> **To do**: Among the entries below, retype exactly the lines starting with the one with "How do I perform: Click label" and going on through the one with "Where should I click to: Open", but not the pictures.

> **Source information**:
________________

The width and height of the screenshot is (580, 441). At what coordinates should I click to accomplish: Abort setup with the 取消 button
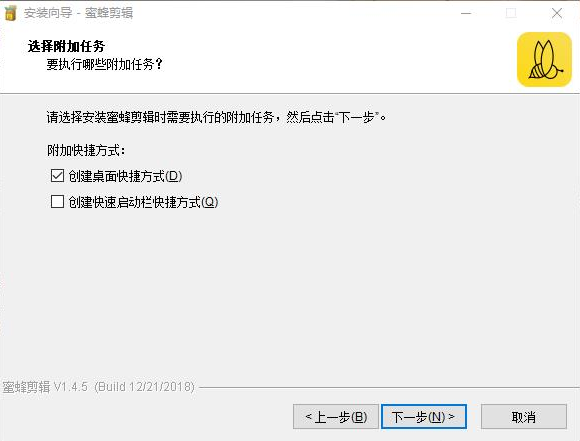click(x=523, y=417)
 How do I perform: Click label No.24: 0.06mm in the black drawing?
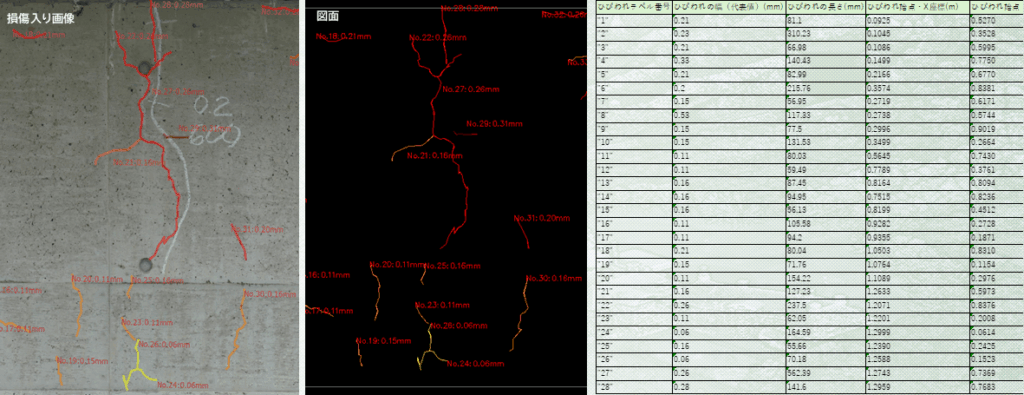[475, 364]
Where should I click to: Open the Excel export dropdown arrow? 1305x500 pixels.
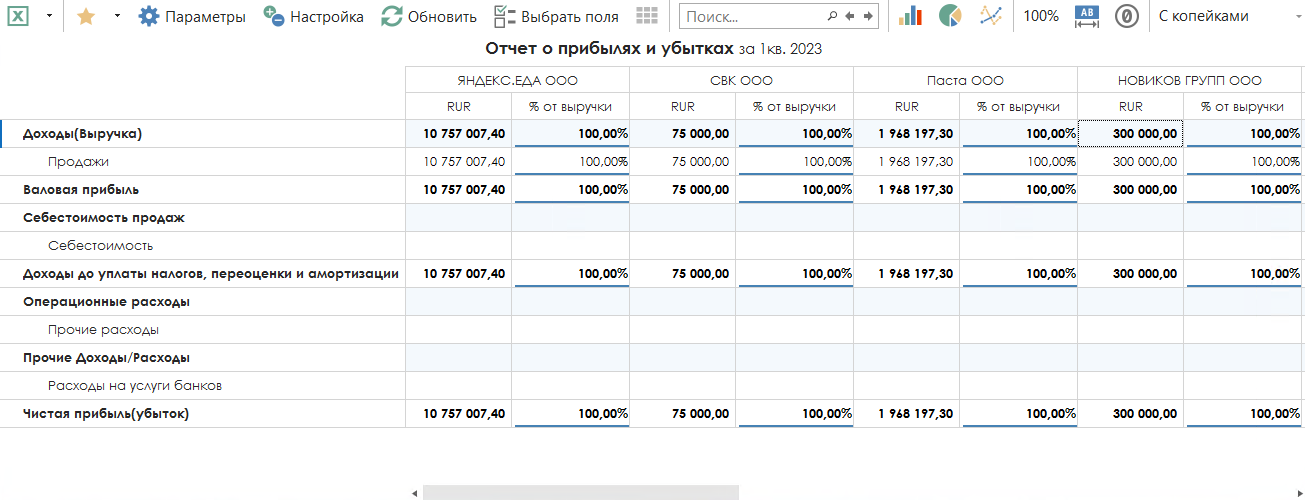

________________

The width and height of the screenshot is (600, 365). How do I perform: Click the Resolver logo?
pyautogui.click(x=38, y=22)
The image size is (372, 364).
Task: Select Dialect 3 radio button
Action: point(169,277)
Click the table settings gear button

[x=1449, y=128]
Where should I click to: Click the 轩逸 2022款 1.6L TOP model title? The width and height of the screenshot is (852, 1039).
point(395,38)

________________

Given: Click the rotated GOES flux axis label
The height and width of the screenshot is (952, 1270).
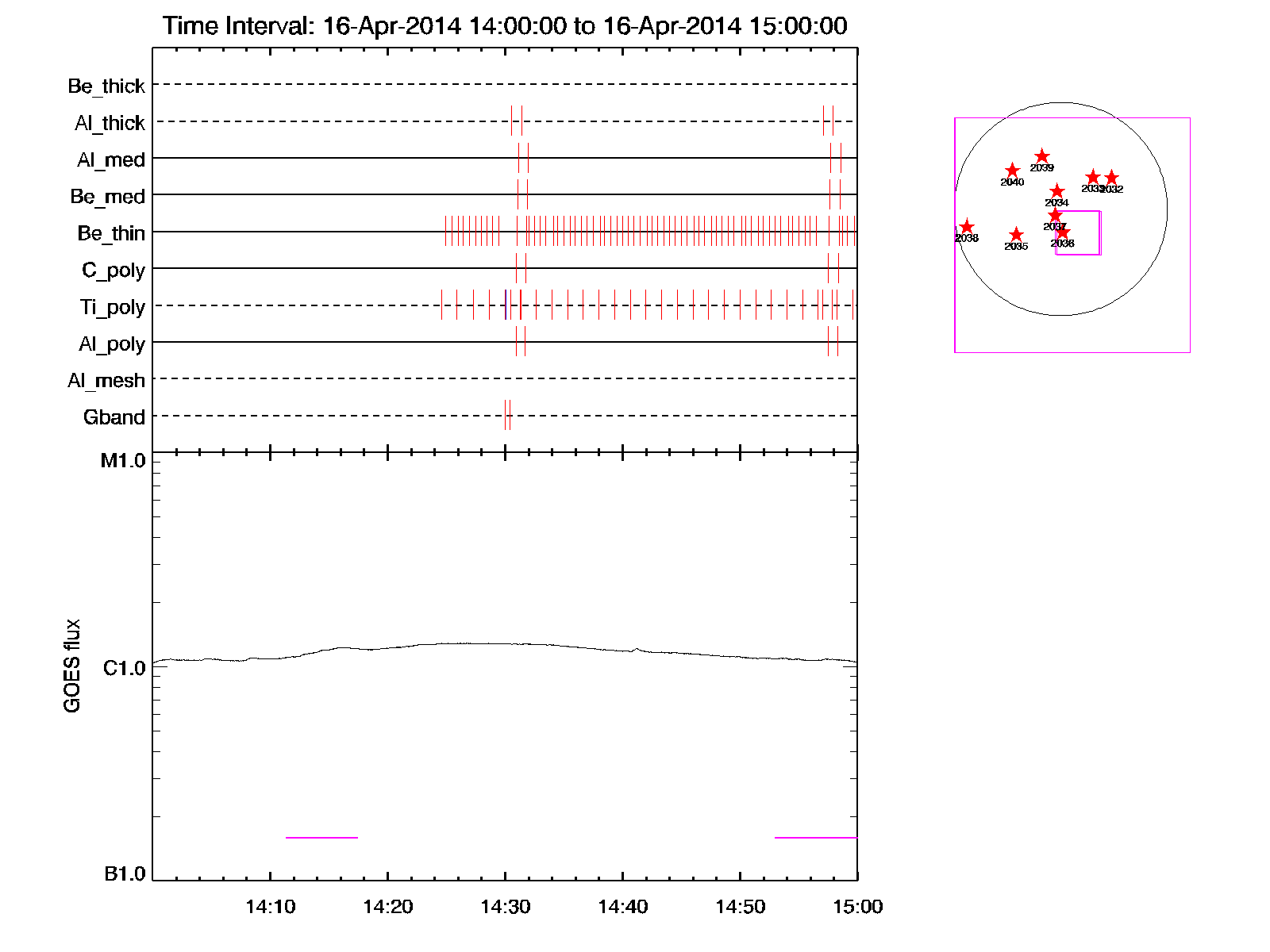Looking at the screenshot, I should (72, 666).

________________

> **Exercise output**:
 How do I perform: Click label No.24: 0.06mm in the black drawing?
[475, 364]
Where should I click to: Open the Excel export dropdown arrow? 1305x500 pixels.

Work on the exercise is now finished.